Zungu also said the government needed to do better, to work faster and persuade corporate SA to embrace change.


He said the failure of the economy to create employment was, in large part, because of the macroeconomic choices the country has failed to make — or the macroeconomic choices that have been “disastrous”.


“It could be attended to by a government that is prepared to confront the problems we have.”


Zungu cited the sale of Iscor to ArcerlorMittal as an example of lost local control.


He said ArcelorMittal SA was quickly absorbed into the parent company’s global supply chain, limiting what it could produce and leaving SA at a disadvantage.


“We are far from the markets. Logistics of any supply chain dictate that unless we come up with massive incentives, why must things be made in the southern tip of the world?” he asked.


“We were likely going to be a loser,” he said, adding that ArcerlorMittal was a shade of its former self.


He added that job losses in towns such as Newcastle in KwaZulu-Natal and Vanderbijlpark in Gauteng have been disappointing.
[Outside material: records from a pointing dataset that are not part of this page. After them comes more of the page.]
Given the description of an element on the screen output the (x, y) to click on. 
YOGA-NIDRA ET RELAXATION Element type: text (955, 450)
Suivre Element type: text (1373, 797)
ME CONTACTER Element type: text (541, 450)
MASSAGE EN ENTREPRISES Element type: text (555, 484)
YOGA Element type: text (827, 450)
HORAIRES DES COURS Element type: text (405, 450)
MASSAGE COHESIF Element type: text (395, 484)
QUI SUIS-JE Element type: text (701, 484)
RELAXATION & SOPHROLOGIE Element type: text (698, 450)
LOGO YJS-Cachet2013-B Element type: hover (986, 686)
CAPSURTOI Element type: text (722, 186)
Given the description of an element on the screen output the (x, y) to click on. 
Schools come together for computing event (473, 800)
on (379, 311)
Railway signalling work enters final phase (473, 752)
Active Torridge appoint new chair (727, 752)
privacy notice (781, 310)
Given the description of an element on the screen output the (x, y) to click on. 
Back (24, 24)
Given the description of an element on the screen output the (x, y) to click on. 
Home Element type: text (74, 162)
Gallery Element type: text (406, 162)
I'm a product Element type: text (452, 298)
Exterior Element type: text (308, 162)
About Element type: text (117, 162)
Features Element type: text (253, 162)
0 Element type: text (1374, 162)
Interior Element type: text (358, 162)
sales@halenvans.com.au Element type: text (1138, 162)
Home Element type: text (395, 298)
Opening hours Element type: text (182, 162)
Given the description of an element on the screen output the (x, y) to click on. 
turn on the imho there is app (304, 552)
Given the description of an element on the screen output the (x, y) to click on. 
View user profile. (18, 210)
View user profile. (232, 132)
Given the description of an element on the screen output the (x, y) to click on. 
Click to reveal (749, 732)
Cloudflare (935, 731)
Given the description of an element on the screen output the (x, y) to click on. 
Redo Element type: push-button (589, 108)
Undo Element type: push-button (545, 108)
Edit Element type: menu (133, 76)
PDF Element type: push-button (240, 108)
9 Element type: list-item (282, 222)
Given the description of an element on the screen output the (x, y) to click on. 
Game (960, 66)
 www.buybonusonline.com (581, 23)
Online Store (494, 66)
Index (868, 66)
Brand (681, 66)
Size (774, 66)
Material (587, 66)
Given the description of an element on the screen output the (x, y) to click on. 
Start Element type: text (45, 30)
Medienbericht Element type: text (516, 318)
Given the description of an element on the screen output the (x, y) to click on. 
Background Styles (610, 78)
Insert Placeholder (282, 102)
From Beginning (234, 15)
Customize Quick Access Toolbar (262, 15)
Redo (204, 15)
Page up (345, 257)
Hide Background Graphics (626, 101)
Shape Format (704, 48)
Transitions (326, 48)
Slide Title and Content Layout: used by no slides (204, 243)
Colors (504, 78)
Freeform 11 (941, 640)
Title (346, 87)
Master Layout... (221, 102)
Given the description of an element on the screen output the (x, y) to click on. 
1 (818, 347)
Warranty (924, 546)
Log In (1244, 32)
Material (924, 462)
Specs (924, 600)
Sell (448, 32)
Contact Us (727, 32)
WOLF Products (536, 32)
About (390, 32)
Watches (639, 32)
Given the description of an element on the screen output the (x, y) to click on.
Zungu also said the sugar industry had suffered a massive disappointment over the years.


“Government must make a choice and say: ‘I would rather protect those who are benefiting here and creating employment here, and beneficiating primary produce here, [turning] sugarcane into sugar, than protect those who want sugar to land here cheaply’.”


‘Disclaimer - The views and opinions expressed in this article are those of the author(s) and not necessarily those of the BEE CHAMBER’.